Wikipedia provides knowledge in more than 200 languages. Whereas a small number of languages are fortunate enough to have a large Wikipedia, many of the language editions are far away from providing a comprehensive encyclopedia by any measure. There are several approaches towards closing this gap, mostly focusing on increasing the number of contributors to the small language editions or to improve the provision of automatic or semi-automatic translations of articles. Both are viable. In the following we present a proposal for a different approach, which is based on the idea of a multilingual Wikipedia.

Imagine a small extension to the template system, where a template call like {{F12}} would not be expanded by a call to the template Template:F12, but rather to Template:F12/en, i.e. the template name with the selected language code of the reader of the page. A template call such as {{F12:Q64|Q5519|Q183}} can be expanded by Template:F12/en into “Berlin is the capital of Germany.” and by Template:F12/de into “Berlin ist die Hauptstadt Deutschlands.” (in the example, the template parameters Q5119, Q64 and Q183 refer to the Wikidata items for capital, Berlin and Germany respectively, which the templates query for the label in the respective language). Sentence by sentence could be created in order to provide for a simple article.

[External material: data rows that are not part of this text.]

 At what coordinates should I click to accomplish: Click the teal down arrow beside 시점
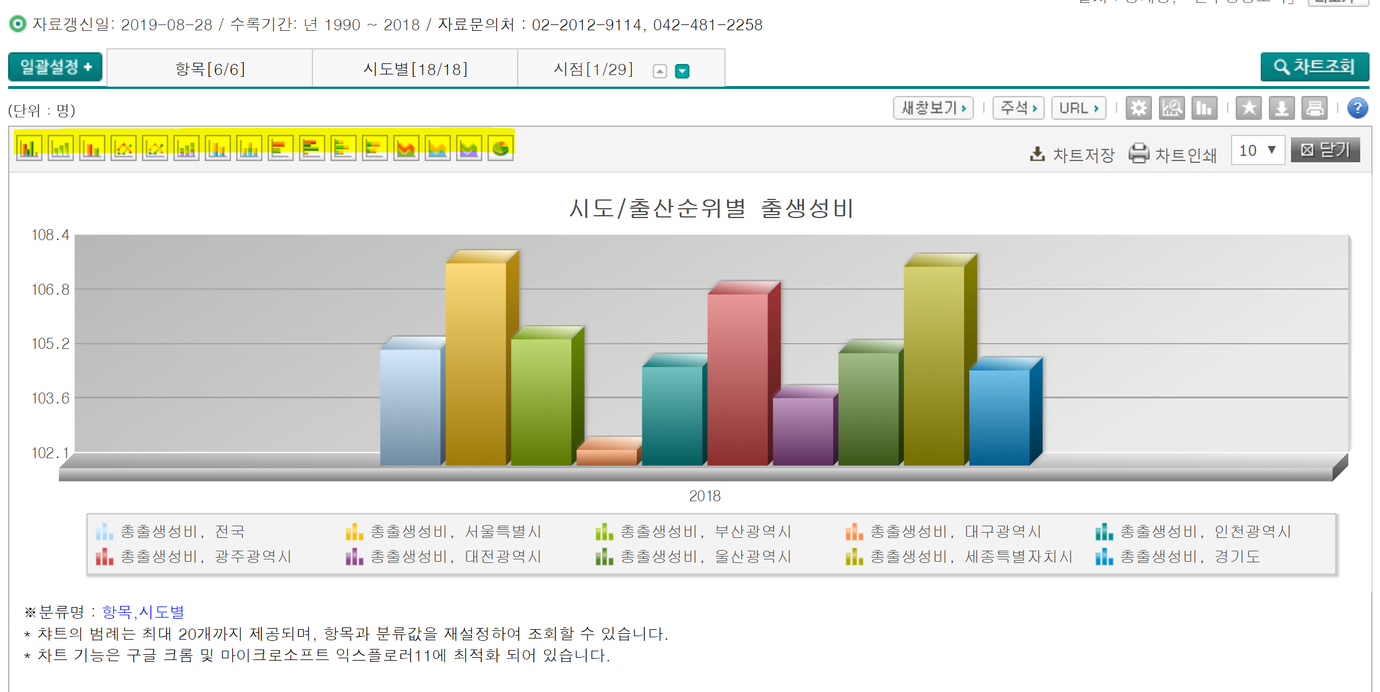click(682, 71)
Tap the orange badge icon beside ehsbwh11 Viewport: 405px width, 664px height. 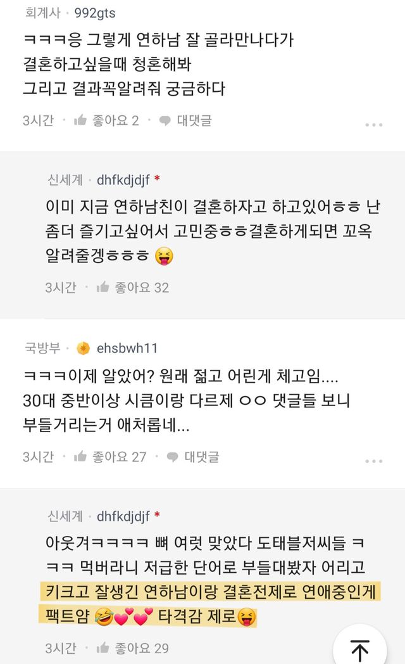83,348
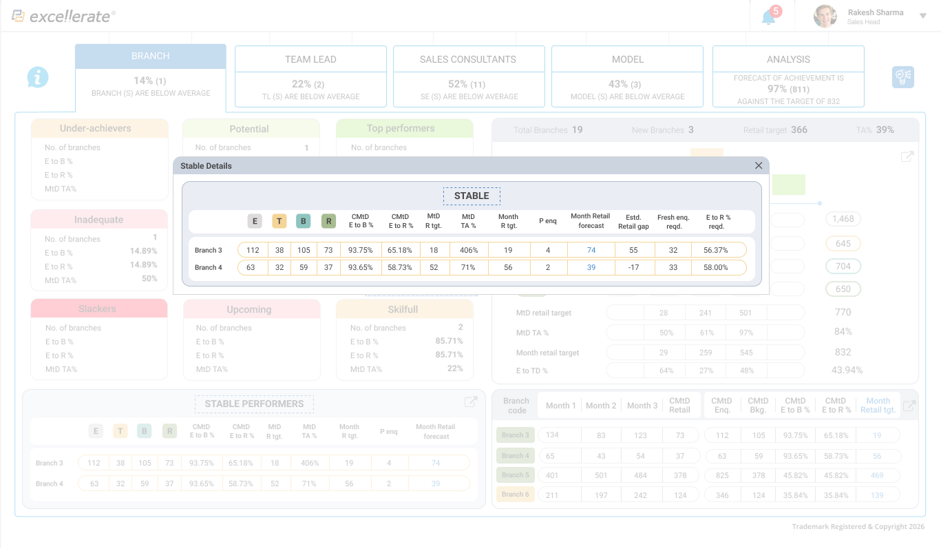
Task: Open the Analysis tab
Action: (x=788, y=76)
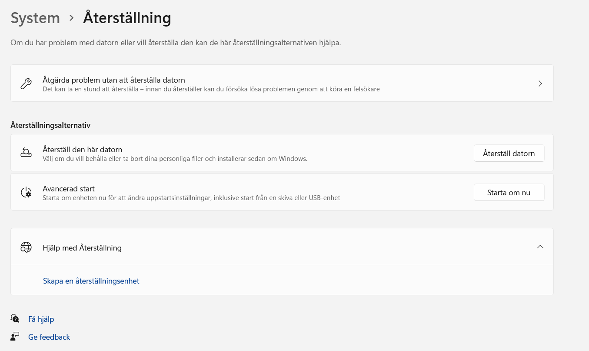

That wiki would consist of content, i.e. the article pages, possibly just a simple series of template calls, and frames, i.e. the templates that lexicalize the parameters of a given template call into a sentence (Note that “sentence” here should not be considered literally. It could be a table, an image, anything). The implementation of the frames can be done in normal wiki template syntax, in Lua, in a novel mechanism, or a mix of these. This would be up to the communities creating them.

Technical implementation

Precondition for this proposal is the support of Wiktionary data in Wikidata, in a way that allows us to access arbitrary forms of words from any template. This is important as we need to be able to choose the right case for a word, or an adjective based e.g. on the grammatical gender of a word. While the preconditions are not fulfilled, goal P1 can be ongoing (and requires moderation to come to the necessary decisions in a timely manner).

Goals: Preparation

P1: Design restrictions for wikitext in the different namespaces. Designing appropriate restrictions for the different namespaces of the project is considered crucial for the sustainable growth of the project. This is discussed below.

Goals: Necessities

Phase 1 goals are all required in order for the project to start.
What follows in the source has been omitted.